>> Begin Quoted text

Team Review – Richmond

Written by MJ on January 30 2016

2015 Revisited

The Tigers started last year in poor fashion, showing more than enough glimpses of the lacklustre Richmond that we’ve seen over the last decade. Sitting 2-4 after the first six rounds was not what the doctor ordered for an up and coming side that finished 2014 with an incredible nine consecutive wins before being curtailed in the first final to Port Adelaide. A gutsy five point victory over the Pies in Round 7 kick-started a fabulous run of 13 wins in the last 16 home and away games before yet again falling at the first hurdle of the finals series.

>> End Quoted text
>> Begin Data provided

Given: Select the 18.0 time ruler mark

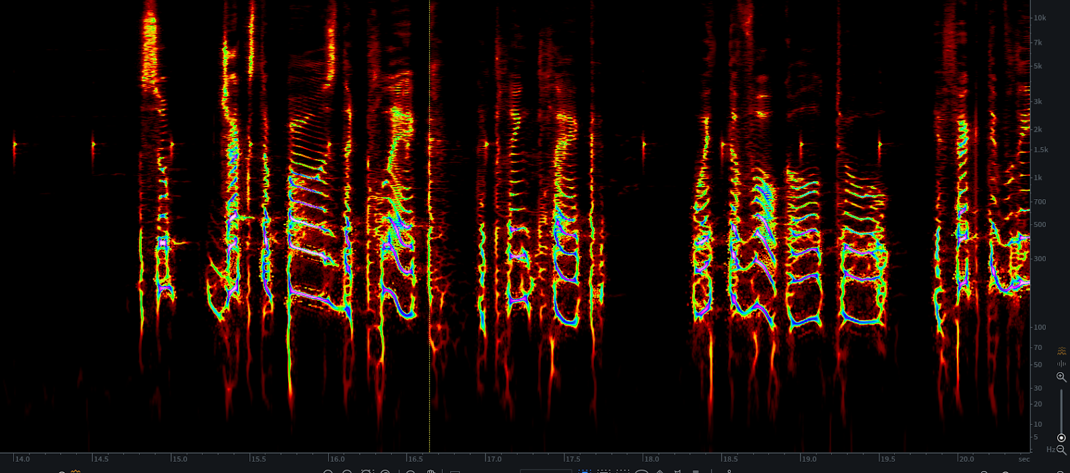Looking at the screenshot, I should (x=651, y=459).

>> End Data provided

Written request ▸
From the Richmond team review above, copy out the passage from "Written by MJ" to "the finals series.".

Worked solution ▸
Written by MJ on January 30 2016

2015 Revisited

The Tigers started last year in poor fashion, showing more than enough glimpses of the lacklustre Richmond that we’ve seen over the last decade. Sitting 2-4 after the first six rounds was not what the doctor ordered for an up and coming side that finished 2014 with an incredible nine consecutive wins before being curtailed in the first final to Port Adelaide. A gutsy five point victory over the Pies in Round 7 kick-started a fabulous run of 13 wins in the last 16 home and away games before yet again falling at the first hurdle of the finals series.